Biochemical regulation of sarcoplasmic reticulum Cl- channel from human atrial myocytes: involvement of phospholamban.

Sarcoplasmic reticulum (SR) membrane vesicles derived from human atrium were characterized by specific ryanodine binding assay and fused into planar lipid bilayers. The tritiated form of the alkaloid bound to its receptor with a K(D) of 2.2 nM and a Bmax of 268 fmol/mg protein respectively. Special emphasis was placed on an anion-selective channel present in the SR membrane, which exhibited a mean conductance value of 67 pS when recorded in asymmetrical 50 mM trans/250 mM cis CsCl buffer system and a sensitivity to SITS (1 to 100 microM).
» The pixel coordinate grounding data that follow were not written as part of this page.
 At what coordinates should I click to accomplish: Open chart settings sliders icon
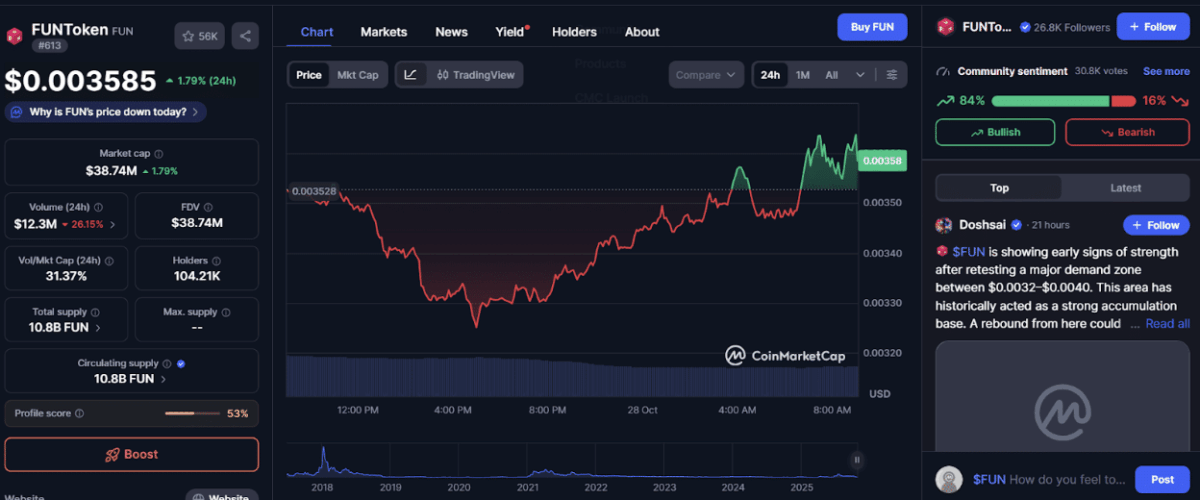(x=892, y=75)
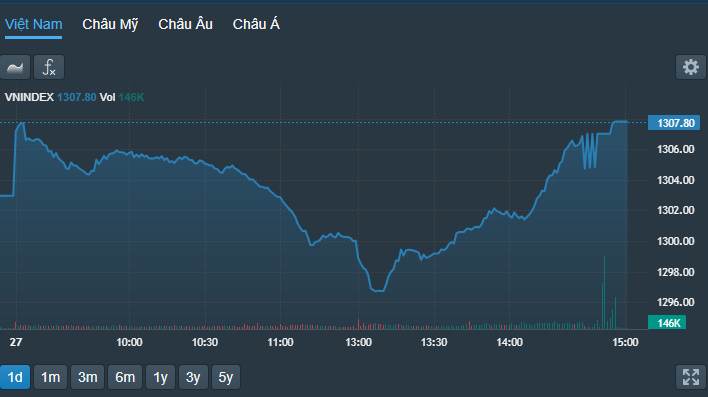
Task: Expand chart to fullscreen
Action: [x=690, y=377]
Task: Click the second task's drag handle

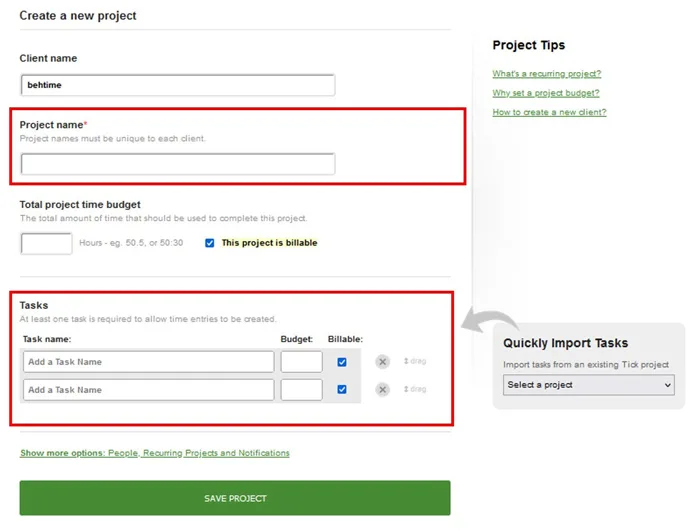Action: pos(414,390)
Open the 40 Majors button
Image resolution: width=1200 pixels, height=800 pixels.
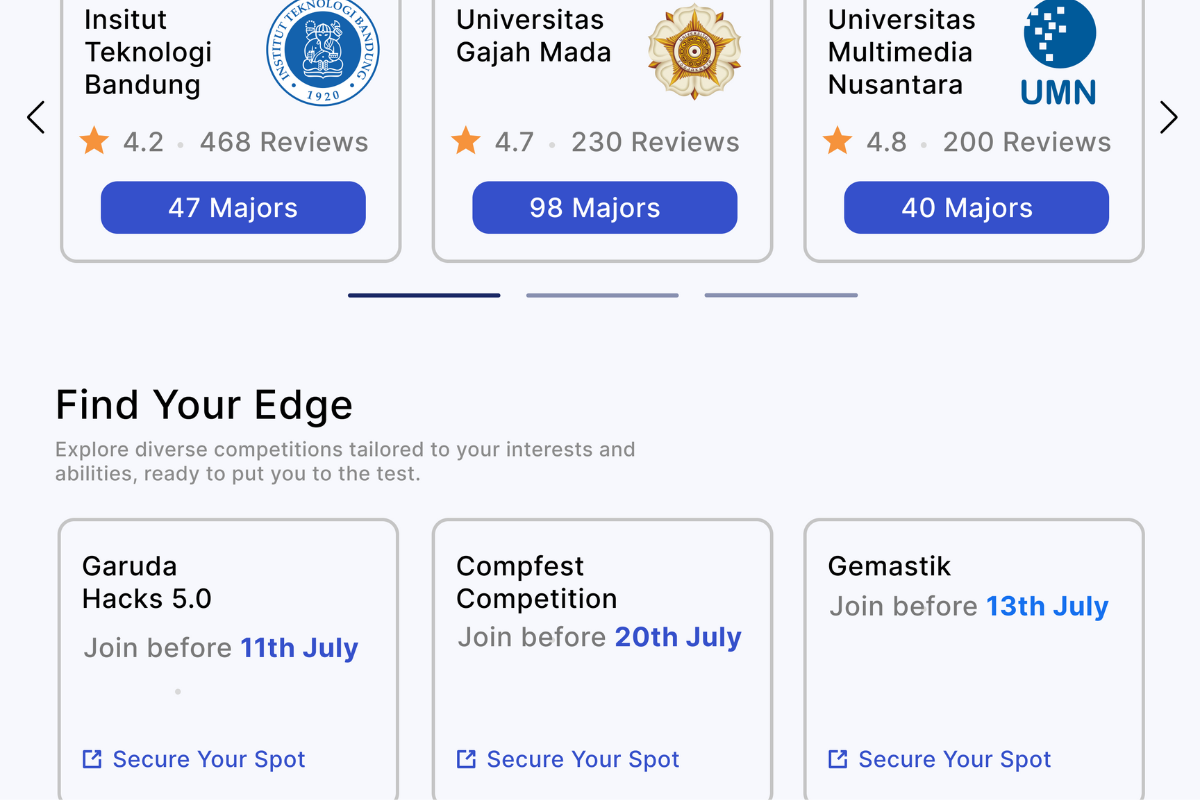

Single and multiple channel activities displayed low voltage sensitivity and variability in its gating behavior which might result in spontaneous channel inactivation. However, the majority of the recordings (60%) resulted in a steady-state high open probability. The inactivated channel could be transiently reactivated with depolarizing voltage steps. This behavior is very similar, if not identical, to that observed for the SR Cl- channel in ventricular cells. The inactivation process is probably not directly related to a phosphorylation/dephosphorylation mechanism since PKA and PKG in presence of an adequate phosphorylation cocktail failed to reactivate the SR Cl- channel. In contrast, the use of a monoclonal anti-phospholamban antibody allowed the inhibition of the activity of the anionic channels. These results suggest that the regulation of the human atrial SR Cl- channel is dependent upon an interaction with phospholamban, which was clearly identified in our atrial preparations by Western blot analysis using monoclonal antibody.